%USERNAME% ты тыкал/делал что-нибудь на этом языке?
Какой experience?
Для Ъ:
Фичи языка:
pattern-matching:
(define member
_ [] -> false
X [X | _] -> true
X [_ | Y] -> (member X Y))
каррирование/partial application:
> (* 2)
#<FUNCTION :LAMBDA (#:Y19250) (multiply #:Y19249 #:Y19250)>
> ( (* 2) 2)
4
статическая типизация:
(define total
{(list number) --> number}
[] -> 0
[X | Y] -> (+ X (total Y)))
(define total-tst
-> (total [1 2 3 4 'a]))
\* выключим static type checking *\
> (tc -)
false : boolean
> (total-tst)
COERCE: 'a is not a real number
\* включим static type checking *\
> (tc +)
true
> (total-tst)
type error
Встроенная машина вывода (prolog):
(48-) (defprolog member
X [X | _] <--;
X [_ | Y] <-- (member X Y);)
member
(51-) (prolog? (member 1 [1 2]))
true
(52-) (prolog? (member 0 [1 2]))
false
(53-) (prolog? (member X [1 2]))
true
(54-) (prolog? (member X [1 2]) (return X))
1
Задание пользовательских типов данных (в т/ч рекурсивных) при помощи sequent calculus
(15+) (datatype binary
if (element?
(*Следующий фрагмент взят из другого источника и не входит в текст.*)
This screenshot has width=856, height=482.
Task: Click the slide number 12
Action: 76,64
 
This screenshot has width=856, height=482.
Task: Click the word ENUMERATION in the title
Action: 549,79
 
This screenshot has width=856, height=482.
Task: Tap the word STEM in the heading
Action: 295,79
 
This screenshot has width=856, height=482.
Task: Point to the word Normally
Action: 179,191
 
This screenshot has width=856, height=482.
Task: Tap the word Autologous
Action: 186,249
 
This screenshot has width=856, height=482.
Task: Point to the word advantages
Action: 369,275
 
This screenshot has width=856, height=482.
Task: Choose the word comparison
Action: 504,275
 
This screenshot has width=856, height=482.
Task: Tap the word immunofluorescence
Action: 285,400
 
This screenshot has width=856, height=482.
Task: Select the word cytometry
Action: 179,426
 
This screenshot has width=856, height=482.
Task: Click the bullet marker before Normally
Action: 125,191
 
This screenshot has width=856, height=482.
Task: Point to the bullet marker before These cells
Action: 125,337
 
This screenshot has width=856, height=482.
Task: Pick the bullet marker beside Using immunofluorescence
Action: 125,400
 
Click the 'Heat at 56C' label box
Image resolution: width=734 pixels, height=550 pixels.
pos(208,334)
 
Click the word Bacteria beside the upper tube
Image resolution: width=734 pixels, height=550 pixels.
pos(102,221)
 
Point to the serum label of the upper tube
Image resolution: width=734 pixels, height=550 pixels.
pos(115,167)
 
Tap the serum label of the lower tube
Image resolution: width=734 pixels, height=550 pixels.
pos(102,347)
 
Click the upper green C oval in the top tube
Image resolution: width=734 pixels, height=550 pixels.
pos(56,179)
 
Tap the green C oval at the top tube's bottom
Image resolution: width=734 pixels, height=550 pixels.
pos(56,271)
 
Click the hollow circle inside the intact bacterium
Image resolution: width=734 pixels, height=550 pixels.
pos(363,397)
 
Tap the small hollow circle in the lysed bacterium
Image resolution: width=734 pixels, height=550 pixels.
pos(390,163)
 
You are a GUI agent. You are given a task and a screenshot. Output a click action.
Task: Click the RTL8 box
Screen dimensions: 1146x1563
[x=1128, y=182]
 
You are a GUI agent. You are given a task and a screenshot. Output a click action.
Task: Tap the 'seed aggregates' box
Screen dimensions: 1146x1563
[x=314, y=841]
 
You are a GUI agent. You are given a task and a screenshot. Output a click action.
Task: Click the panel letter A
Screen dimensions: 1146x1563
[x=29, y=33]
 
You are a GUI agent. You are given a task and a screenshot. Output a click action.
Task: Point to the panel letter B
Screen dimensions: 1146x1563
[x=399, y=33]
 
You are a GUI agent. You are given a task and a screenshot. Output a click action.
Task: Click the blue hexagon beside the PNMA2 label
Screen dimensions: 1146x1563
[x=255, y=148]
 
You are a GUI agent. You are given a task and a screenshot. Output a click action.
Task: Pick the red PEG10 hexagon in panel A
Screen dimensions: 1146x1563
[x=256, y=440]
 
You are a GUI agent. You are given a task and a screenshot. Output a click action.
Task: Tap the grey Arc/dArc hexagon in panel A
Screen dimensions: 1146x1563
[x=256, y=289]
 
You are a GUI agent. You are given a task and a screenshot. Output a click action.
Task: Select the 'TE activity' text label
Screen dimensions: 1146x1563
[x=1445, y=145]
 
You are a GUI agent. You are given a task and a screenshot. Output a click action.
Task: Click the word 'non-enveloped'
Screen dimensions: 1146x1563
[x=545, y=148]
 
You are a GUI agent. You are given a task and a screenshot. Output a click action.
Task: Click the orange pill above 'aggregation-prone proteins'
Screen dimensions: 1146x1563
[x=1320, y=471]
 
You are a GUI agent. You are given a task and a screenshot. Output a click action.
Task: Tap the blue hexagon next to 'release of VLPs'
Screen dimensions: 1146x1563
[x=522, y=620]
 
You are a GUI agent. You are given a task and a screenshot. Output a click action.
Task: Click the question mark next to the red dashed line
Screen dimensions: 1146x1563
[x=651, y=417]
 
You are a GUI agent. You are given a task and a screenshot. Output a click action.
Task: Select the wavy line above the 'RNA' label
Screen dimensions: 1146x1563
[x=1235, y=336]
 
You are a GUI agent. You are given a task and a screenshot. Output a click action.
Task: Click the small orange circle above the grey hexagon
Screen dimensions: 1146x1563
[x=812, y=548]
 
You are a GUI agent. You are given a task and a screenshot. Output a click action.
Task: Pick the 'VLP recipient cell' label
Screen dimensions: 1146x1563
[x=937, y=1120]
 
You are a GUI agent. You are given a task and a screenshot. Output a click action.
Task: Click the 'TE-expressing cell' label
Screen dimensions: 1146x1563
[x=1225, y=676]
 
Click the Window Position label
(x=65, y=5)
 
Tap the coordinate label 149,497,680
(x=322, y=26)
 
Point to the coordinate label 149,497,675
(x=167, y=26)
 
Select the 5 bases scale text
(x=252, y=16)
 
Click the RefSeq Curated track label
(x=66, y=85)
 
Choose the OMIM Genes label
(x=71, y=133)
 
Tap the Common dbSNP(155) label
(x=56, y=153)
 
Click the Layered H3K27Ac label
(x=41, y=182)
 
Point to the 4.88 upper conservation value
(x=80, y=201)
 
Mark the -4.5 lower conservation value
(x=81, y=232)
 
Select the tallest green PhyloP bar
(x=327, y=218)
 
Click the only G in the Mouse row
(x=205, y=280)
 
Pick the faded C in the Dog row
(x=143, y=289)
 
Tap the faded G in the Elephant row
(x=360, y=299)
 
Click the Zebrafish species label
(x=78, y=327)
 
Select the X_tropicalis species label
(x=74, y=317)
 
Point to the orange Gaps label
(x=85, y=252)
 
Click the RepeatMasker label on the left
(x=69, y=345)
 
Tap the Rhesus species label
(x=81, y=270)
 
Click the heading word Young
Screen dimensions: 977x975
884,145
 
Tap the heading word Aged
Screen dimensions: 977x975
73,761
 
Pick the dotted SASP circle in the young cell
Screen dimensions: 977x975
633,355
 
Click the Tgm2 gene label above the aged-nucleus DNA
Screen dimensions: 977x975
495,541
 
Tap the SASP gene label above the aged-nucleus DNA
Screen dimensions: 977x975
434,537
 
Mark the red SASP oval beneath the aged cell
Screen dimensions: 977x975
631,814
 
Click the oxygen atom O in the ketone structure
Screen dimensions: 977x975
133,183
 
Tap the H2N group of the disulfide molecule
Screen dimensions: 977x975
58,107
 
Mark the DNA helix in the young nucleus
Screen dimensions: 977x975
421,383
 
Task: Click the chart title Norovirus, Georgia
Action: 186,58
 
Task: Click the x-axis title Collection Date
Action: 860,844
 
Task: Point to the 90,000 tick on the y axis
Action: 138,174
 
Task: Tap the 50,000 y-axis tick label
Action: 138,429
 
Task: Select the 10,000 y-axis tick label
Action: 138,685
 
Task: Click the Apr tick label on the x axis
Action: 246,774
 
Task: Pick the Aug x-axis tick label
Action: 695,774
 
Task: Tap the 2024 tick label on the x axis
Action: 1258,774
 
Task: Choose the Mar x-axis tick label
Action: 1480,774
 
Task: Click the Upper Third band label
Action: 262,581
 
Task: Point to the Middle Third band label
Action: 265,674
X [0 1])
_____________
X : zero-or-one;
X : zero-or-one;
__________________
[X] : binary;
X : zero-or-one; Y : binary;
____________________________
[X | Y] : binary;
X : zero-or-one, [Y | Z] : binary >> P;
___________________________________________
[X Y | Z] : binary >> P;)
binary
(16+) (define complement
\calculates the complement of a binary number\
{binary --> binary}
[0] -> [1]
[1] -> [0]
[1 N | X] -> [0 | (complement [N | X])]
[0 N | X] -> [1 | (complement [N | X])])
complement : (binary --> binary)
(3+) (complement [0 1 0 1])
[1 0 1 0] : binary